This thread and Randy's on his torn meniscus are good reminders that gathering stuff to be prepared may not always be enough. There are things, particularly later in life, that gizmos and gadgets won't fix. I often remind myself of just how fortunate I am to be living now and not 100 years ago (or even 50 although I did). Medical science can do some miraculous stuff today. 

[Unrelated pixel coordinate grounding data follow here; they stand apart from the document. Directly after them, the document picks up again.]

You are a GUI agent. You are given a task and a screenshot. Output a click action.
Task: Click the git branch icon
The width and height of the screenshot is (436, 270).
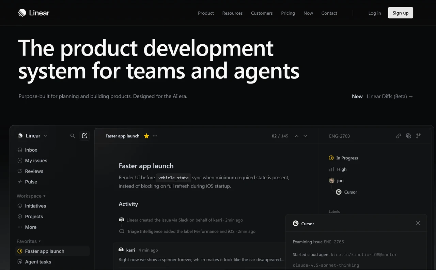[418, 136]
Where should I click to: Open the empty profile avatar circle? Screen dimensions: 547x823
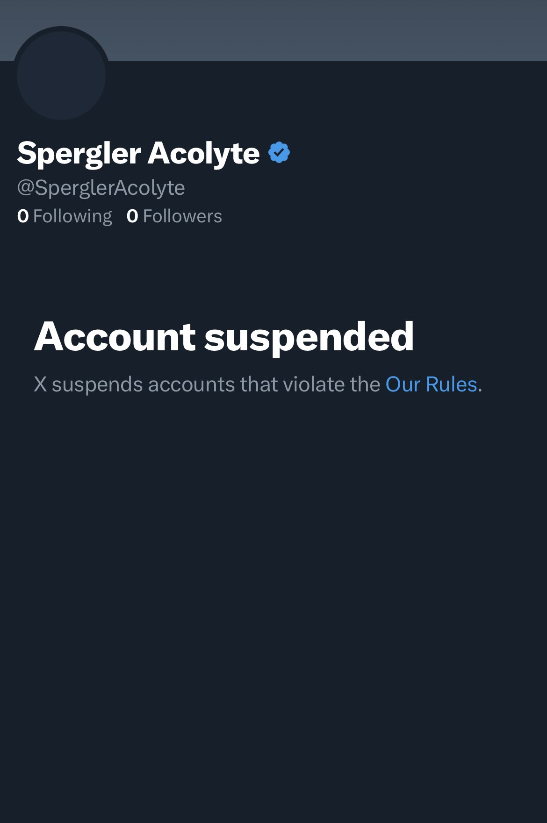tap(61, 75)
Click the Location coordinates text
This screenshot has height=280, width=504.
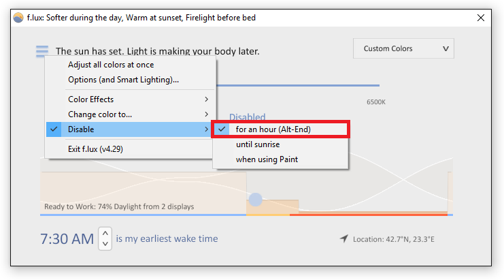pos(393,239)
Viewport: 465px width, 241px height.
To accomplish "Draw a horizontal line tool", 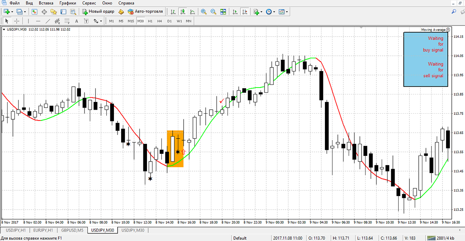I will (38, 21).
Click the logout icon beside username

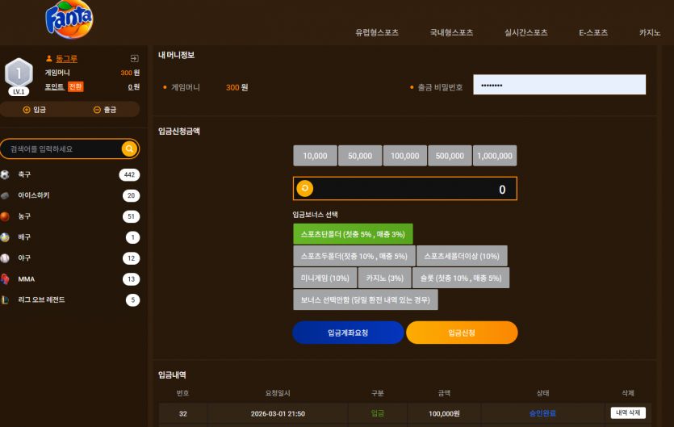[135, 58]
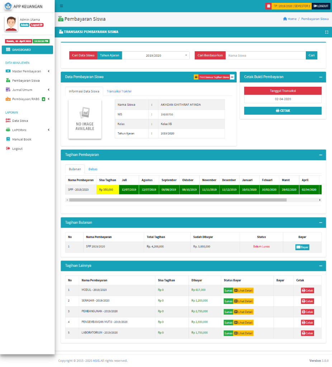Viewport: 332px width, 367px height.
Task: Switch to the Transaksi Trakhir tab
Action: 119,91
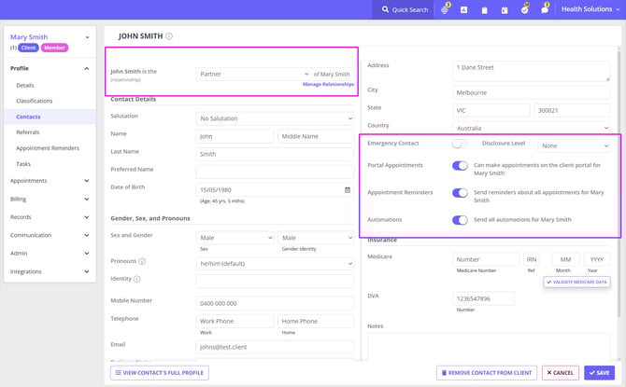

TJ, I wish you the best of luck long term on this fix. You've had an awful lot to contend with.

----------


## Erratus Animus

Back in 92 while in the Guatemalan jungle I received a burst of microwave radiation to my thighs. the burst killed the blood in my thighs and the plasma came to the surface separating the dermis from the epidermis ( read very painful ) over night. the medic we had with us used silverdyne cream to keep my wounds free from infection till I could be air lifted out 2 weeks later. In the jungle a scratch will puss up quick fast and in a hurry whereas stateside it may never do anything so having experience  first hand the properties of the silver laden cream for myself in the jungle I was a believer.

From what little I know about using silver and its antibacterial properties I remember the romans used shaved bits of in their bandages and that colloidal silver is used today to treat ailments. ymmv

----------


## GabeN

Although I don't have any medical training other than basic combat life saving, my wife was a RN before she passed away and working in the burn unit. They used Silvadene, which contains micronized silver, to treat and prevent skin infections in patients with severe burns. Thank you for the information!!

----------


## Mischief

A 100 years ago+ a silver dollar was first heated in a fire when cooled it was then placed on a wound and covered with a chard cloth.

----------


## hayshaker

tj have bought a silver generator yet cna get on ebay or google how to make your own
basicly it's 3, 9,volt batts hooked up in sequeience a coupe of small wires say from a radio and two aligator clips
two strips of pure silver rods .9999 fine and nonmineralized water also water must be hot just below 200.degrees
just google how to do it. i make my own.

----------